Bireuen – Di usianya yang telah melewati setengah abad, BH (52) mungkin tak lagi sekuat dulu. Namun, demi menopang hidup di tengah keterbatasan ekonomi, ia memilih jalan yang berisiko tinggi: menjadi penjaga sekaligus pemanen ladang ganja di pedalaman Desa Alue Glumpang, Kecamatan Peusangan Siblah Krueng, Kabupaten Bireuen.
Kisah BH terungkap setelah tim Satresnarkoba Polres Bireuen menggerebek kebun ganja yang ia rawat bersama seorang rekannya, Rabu, 8 Oktober 2025. Dari tempat itu, polisi menyita 154 kilogram ganja kering, sebuah mesin press, dan timbangan digital — peralatan sederhana namun menunjukkan skala bisnis yang cukup serius.
Kapolres Bireuen, AKBP Tuschad Cipta Herdani, menjelaskan bahwa operasi ini bukanlah hasil patroli biasa, melainkan penyelidikan yang berawal dari laporan warga. “Masyarakat mulai curiga karena sering terlihat orang membawa karung besar ke dalam hutan pada malam hari,” kata Tuschad.
Polisi kemudian membentuk tim gabungan yang bergerak secara senyap ke lokasi. Setibanya di sana, dua pria tengah memotong batang ganja yang sudah siap panen. Dalam hitungan menit, satu orang kabur ke arah bukit, sementara BH tertangkap di tempat.
Dari hasil penyisiran, petugas menemukan ladang seluas dua hektare dengan 4.200 batang ganja. Keesokan harinya, hampir seluruh batang ganja dibakar di lokasi. Hanya lima batang yang dibawa ke Polres sebagai barang bukti untuk uji laboratorium.
Di pondok tempat BH ditangkap, polisi juga mendapati ganja kering yang telah dijemur rapi di atas terpal. Di sudut ruangan, berdiri mesin press manual yang biasa digunakan untuk mengemas daun ganja menjadi bal. “Dari sini terlihat aktivitas produksi berjalan rutin, bukan sekali panen,” ujar Tuschad.
Dalam pemeriksaan awal, BH mengaku bekerja atas perintah seseorang yang menjanjikan upah tetap setiap kali masa panen tiba. Namun, ia enggan menyebut nama pemilik ladang. Polisi menduga, jaringan pengelola kebun itu memiliki keterkaitan dengan sindikat peredaran ganja lintas kabupaten.
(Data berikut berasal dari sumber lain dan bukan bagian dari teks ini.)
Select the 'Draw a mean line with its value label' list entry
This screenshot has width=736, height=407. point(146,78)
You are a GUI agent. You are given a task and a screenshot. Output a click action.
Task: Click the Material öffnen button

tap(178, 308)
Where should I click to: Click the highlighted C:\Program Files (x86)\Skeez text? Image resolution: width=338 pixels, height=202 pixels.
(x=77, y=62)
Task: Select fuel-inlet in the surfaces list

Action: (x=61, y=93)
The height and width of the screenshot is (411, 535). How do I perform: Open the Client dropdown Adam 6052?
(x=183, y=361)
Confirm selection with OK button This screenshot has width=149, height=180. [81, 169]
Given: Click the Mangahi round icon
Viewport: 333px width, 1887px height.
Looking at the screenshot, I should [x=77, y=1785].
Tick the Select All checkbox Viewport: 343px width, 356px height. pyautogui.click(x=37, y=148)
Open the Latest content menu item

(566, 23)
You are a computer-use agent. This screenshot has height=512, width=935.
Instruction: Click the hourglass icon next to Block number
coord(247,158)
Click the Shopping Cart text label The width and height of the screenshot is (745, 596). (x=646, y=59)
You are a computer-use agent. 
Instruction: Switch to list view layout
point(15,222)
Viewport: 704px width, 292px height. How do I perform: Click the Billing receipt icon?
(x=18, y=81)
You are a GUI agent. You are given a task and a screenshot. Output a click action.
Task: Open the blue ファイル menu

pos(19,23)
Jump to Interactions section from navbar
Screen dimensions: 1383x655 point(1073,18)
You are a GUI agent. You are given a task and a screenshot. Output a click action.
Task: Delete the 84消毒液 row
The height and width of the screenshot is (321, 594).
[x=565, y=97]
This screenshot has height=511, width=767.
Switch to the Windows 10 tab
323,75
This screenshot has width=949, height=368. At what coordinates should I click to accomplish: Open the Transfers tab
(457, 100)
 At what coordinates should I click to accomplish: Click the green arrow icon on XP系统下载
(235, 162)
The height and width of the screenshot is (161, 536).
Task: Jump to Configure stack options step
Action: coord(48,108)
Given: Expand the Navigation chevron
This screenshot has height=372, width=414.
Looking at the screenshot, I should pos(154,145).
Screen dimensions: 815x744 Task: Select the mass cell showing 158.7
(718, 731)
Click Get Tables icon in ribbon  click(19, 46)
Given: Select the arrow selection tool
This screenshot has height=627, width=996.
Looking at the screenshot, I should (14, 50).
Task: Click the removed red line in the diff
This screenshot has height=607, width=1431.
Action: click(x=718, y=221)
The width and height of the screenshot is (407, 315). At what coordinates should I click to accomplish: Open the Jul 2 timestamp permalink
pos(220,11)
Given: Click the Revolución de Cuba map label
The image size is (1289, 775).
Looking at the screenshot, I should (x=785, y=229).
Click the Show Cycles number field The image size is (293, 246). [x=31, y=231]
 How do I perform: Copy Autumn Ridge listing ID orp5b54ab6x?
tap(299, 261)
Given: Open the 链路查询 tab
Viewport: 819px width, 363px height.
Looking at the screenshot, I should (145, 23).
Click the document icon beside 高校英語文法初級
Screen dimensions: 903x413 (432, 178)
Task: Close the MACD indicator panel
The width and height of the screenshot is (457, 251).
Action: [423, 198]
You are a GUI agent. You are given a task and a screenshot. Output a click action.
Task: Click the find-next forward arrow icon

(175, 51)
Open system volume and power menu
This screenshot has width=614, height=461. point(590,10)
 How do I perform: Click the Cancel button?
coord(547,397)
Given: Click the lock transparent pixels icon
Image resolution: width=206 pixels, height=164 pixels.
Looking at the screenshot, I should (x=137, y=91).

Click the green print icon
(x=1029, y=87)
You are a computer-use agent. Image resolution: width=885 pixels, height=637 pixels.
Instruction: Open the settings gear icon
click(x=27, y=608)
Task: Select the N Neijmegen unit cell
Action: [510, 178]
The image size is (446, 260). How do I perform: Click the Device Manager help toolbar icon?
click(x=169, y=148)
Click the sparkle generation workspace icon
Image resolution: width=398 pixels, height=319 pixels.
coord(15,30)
Kasus ini kembali membuka realitas getir di pedalaman Aceh: bagaimana sebagian warga yang terdesak ekonomi beralih menanam ganja karena dianggap lebih menguntungkan dibandingkan tanaman pangan. “Kami tidak hanya akan menindak, tapi juga mendorong pendekatan sosial agar masyarakat tidak lagi bergantung pada ganja sebagai sumber penghasilan,” ujar Tuschad menegaskan.
Kini, BH mendekam di sel tahanan Polres Bireuen, menanti proses hukum yang akan menjeratnya dengan ancaman pidana belasan tahun. Sementara, di ladang yang pernah ia rawat, hanya tersisa abu batang ganja yang hangus terbakar – jejak bisu dari harapan yang salah arah.(*)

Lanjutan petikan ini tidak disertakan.